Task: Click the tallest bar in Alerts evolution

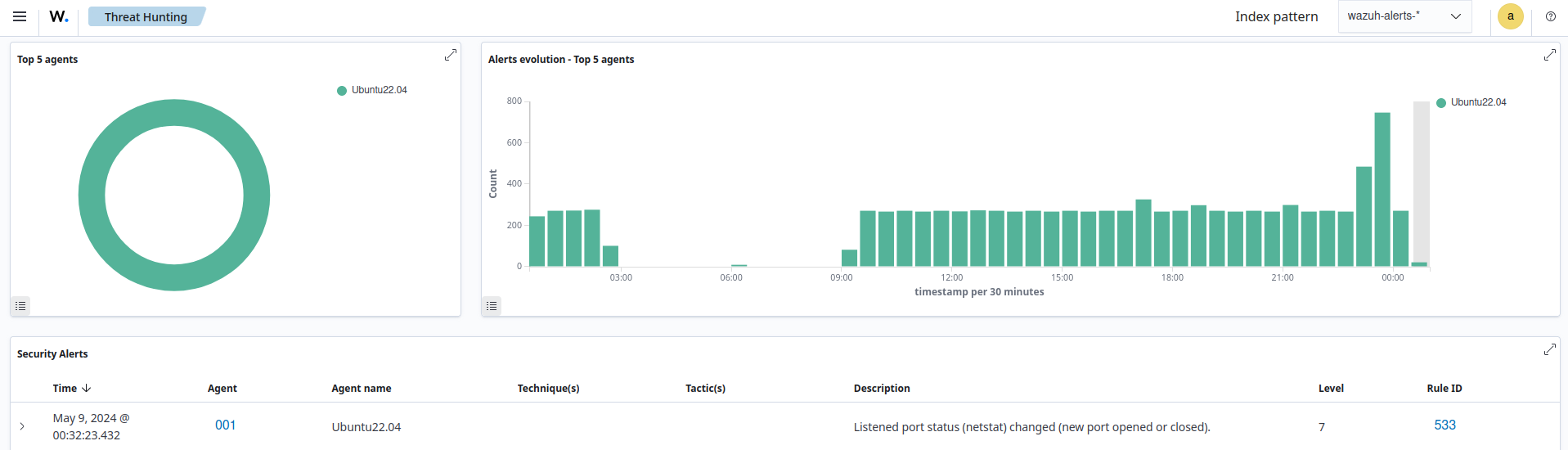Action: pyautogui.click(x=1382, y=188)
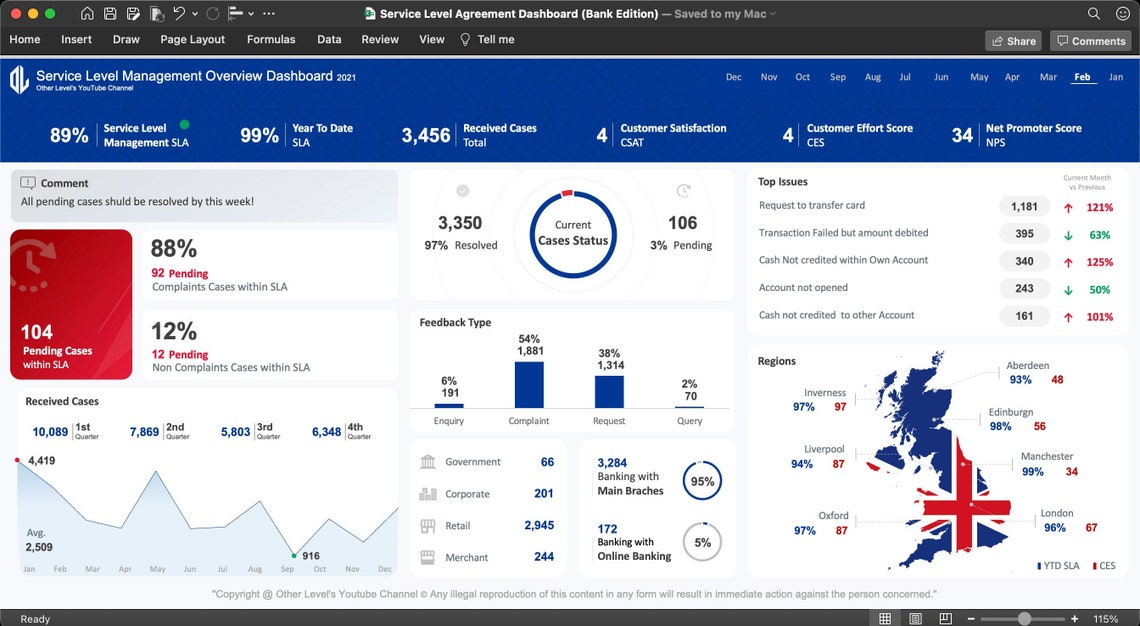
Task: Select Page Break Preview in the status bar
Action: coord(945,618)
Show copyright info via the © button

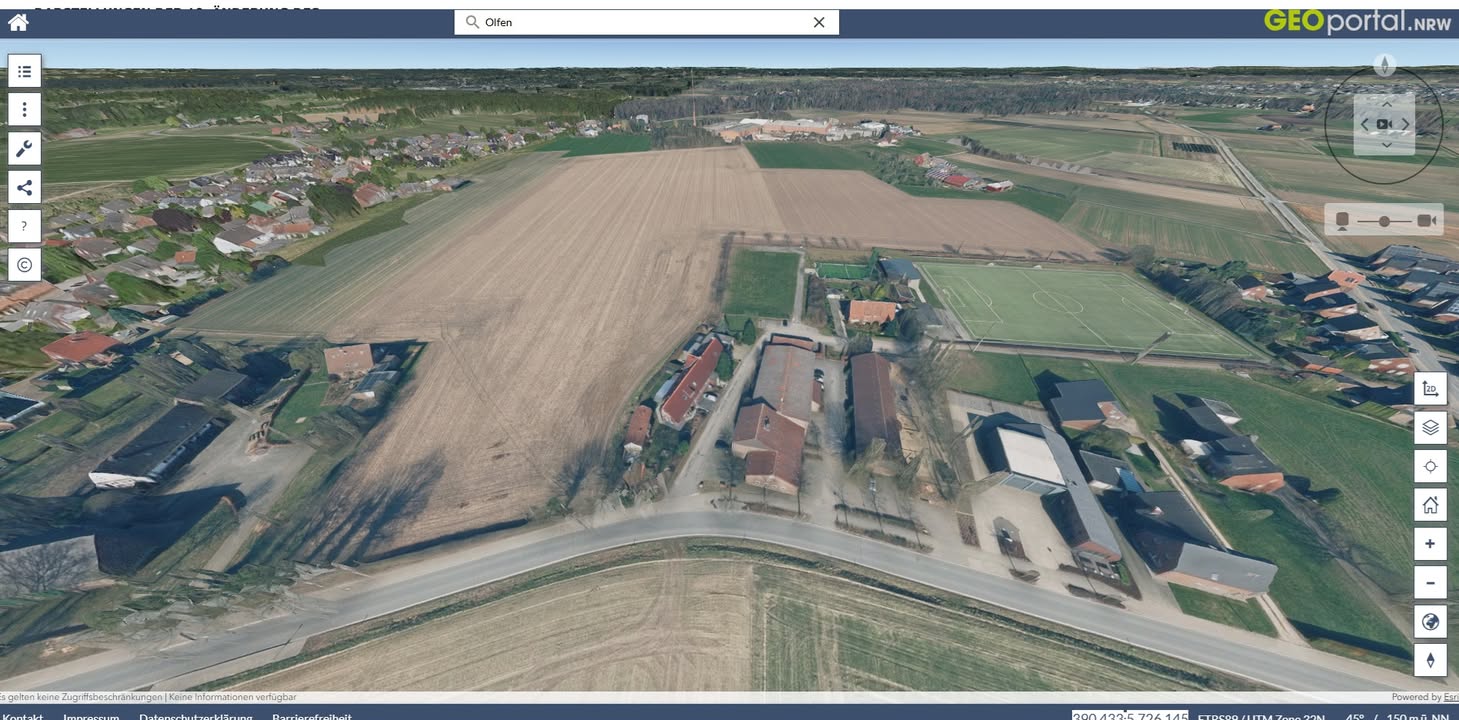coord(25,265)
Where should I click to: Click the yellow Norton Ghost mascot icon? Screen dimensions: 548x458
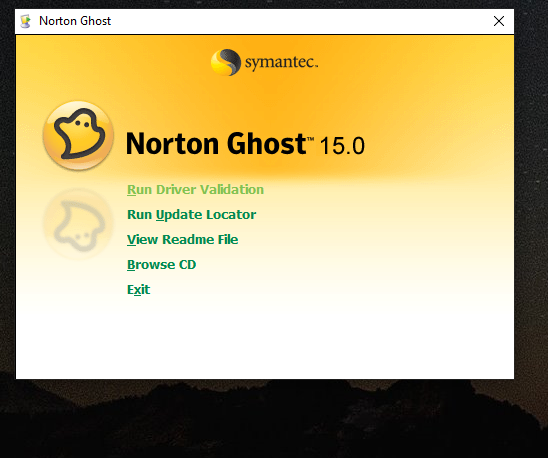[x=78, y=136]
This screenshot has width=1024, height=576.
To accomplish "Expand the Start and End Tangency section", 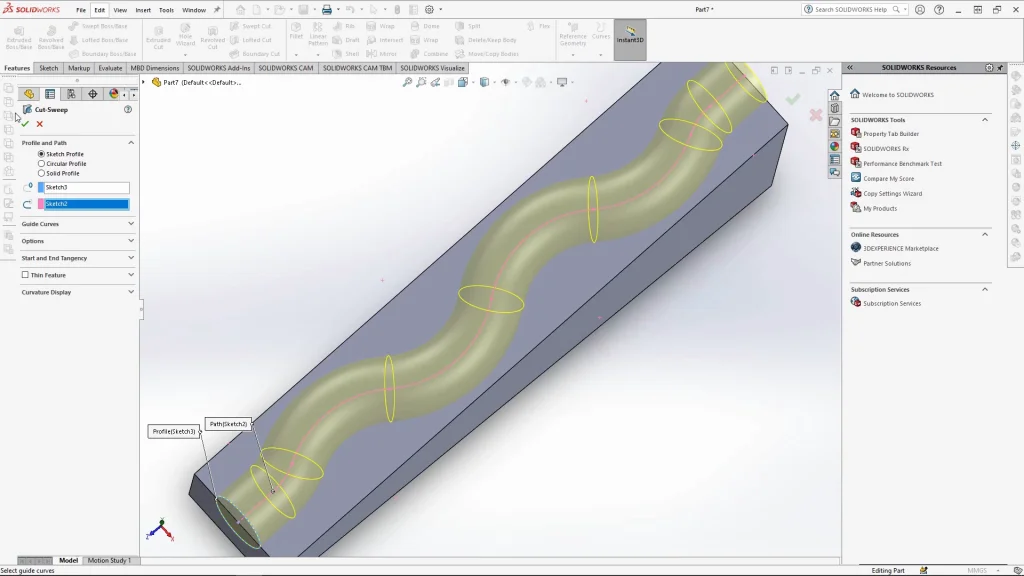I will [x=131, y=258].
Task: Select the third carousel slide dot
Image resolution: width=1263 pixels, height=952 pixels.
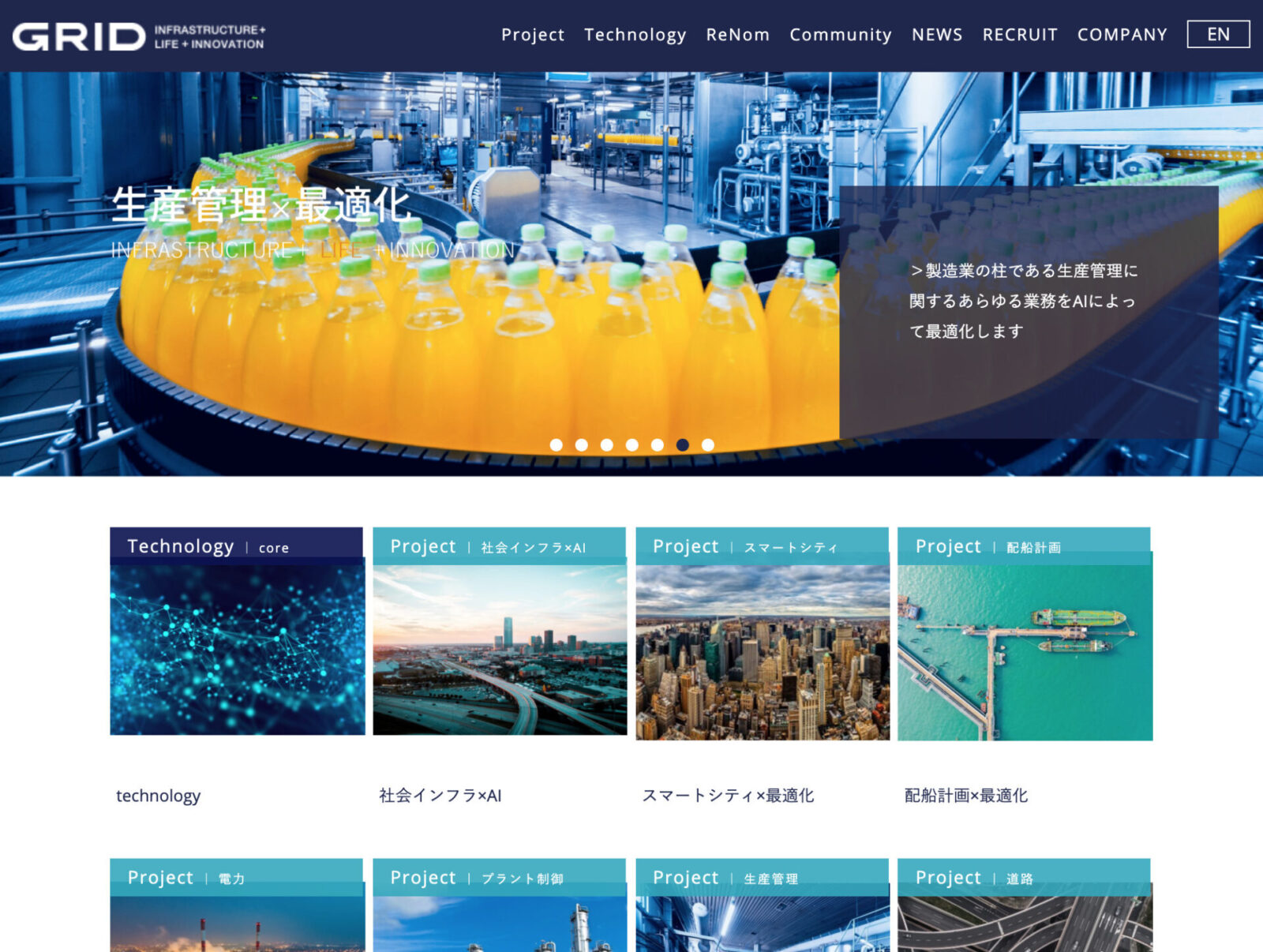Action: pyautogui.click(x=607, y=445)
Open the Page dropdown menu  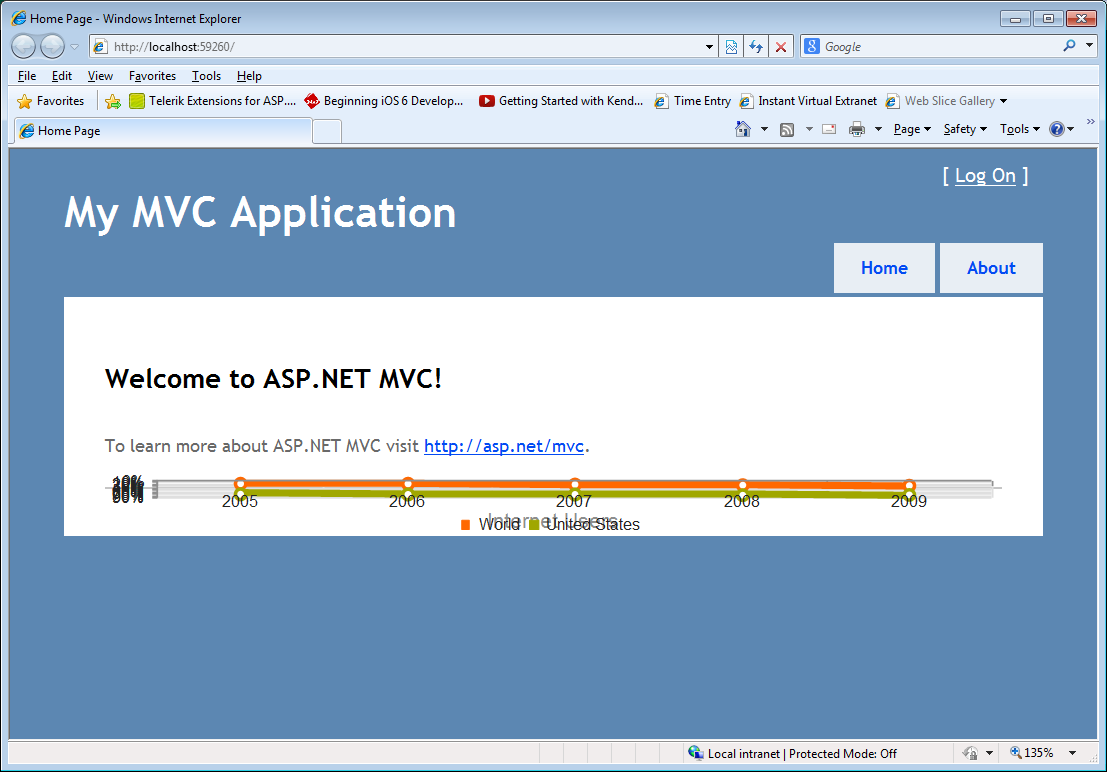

- _STATED PROBLEM_
Return each line of the items above that contains the word "width". Case counts.

- _WRITTEN ANSWER_
This screenshot has width=1024, height=576.
Image resolution: width=1263 pixels, height=952 pixels.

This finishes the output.